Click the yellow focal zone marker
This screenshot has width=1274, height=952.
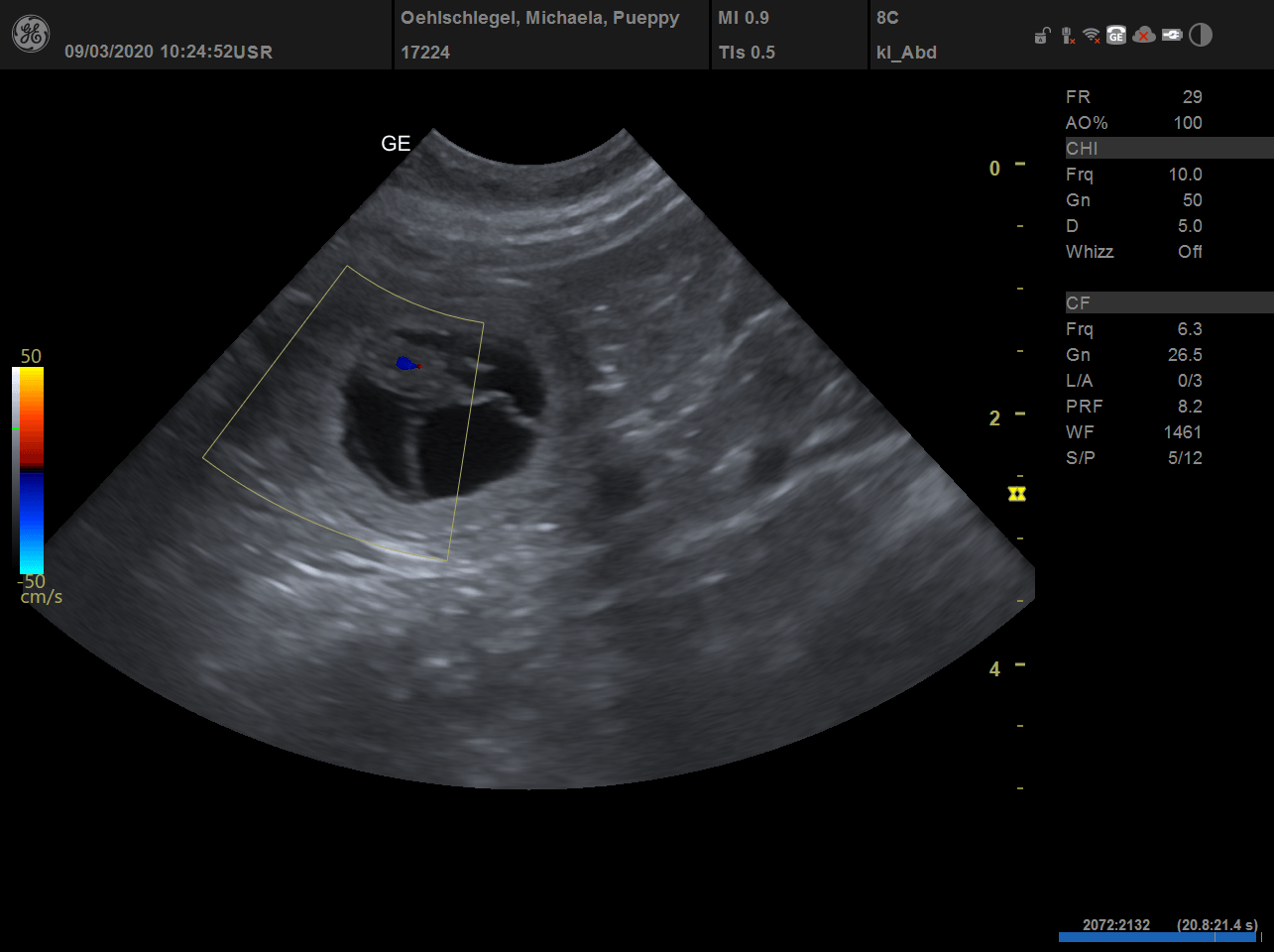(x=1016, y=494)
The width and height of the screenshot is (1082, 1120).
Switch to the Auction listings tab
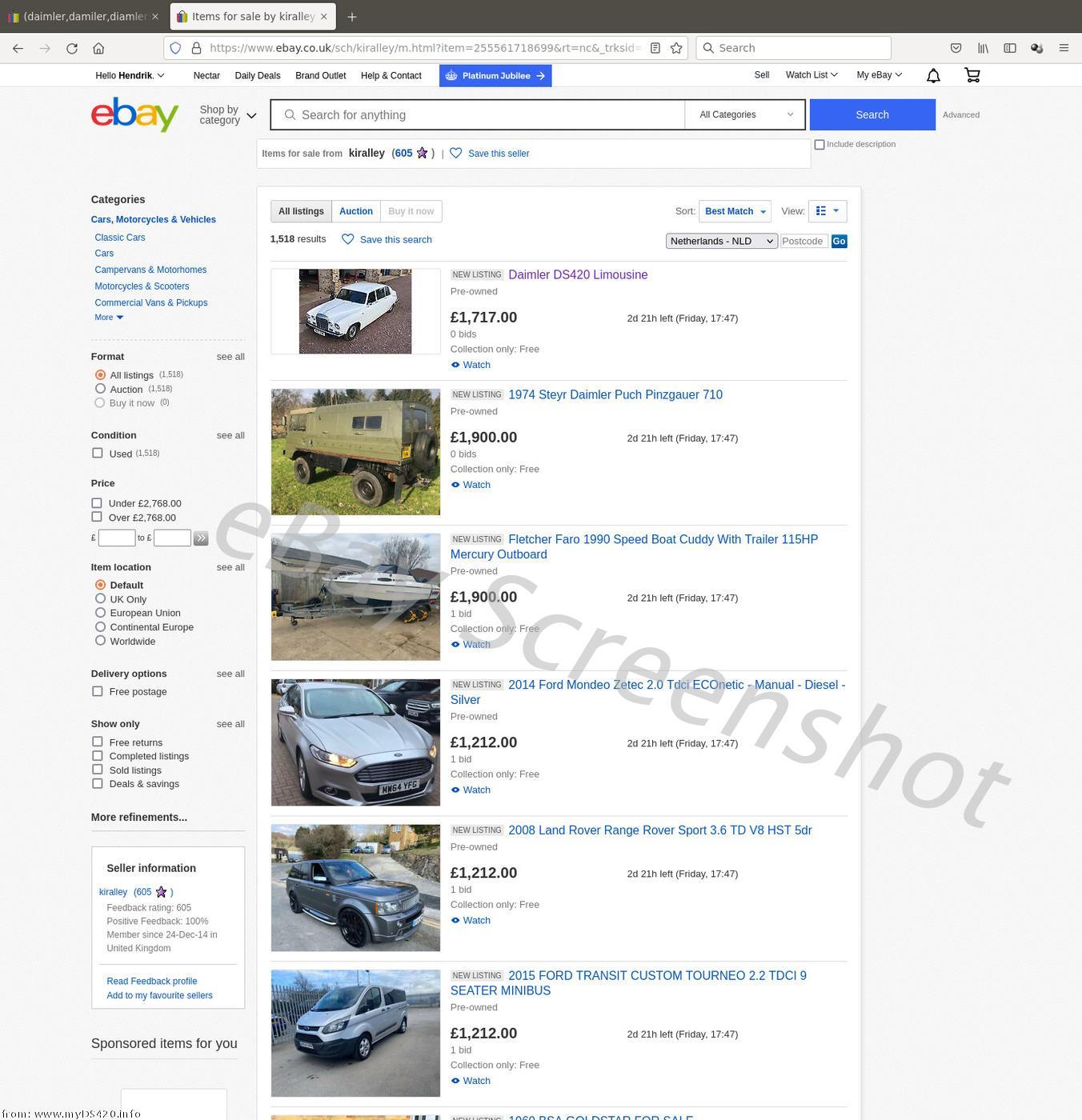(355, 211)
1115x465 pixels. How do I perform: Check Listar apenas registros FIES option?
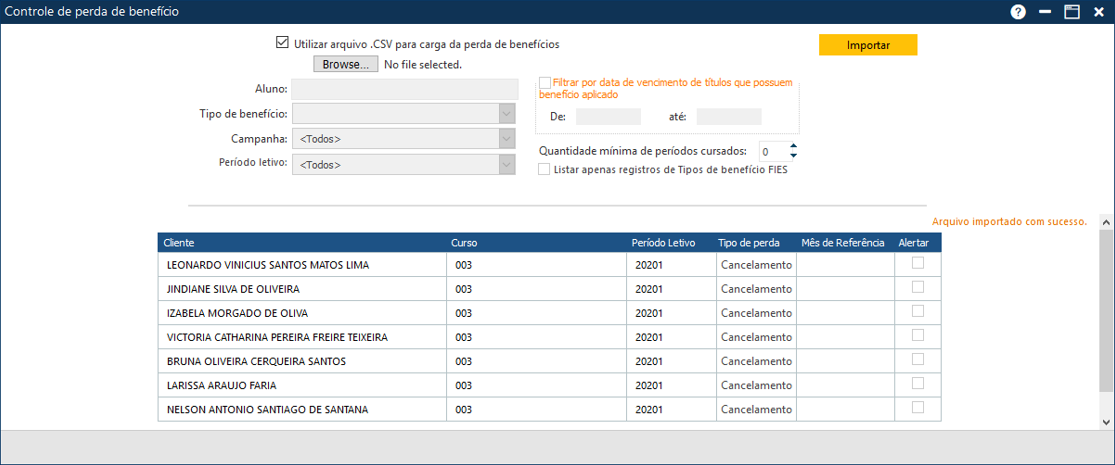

+++

Please rewrite every one of these items with "screenshot" swapped for "capture" and nothing else changed, leaving out the pictures.

Click the yellow focal zone marker
This capture has width=1274, height=952.
(x=1016, y=494)
The width and height of the capture is (1082, 1120).
Switch to the Auction listings tab
(355, 211)
1115x465 pixels. How do I perform: Check Listar apenas registros FIES option?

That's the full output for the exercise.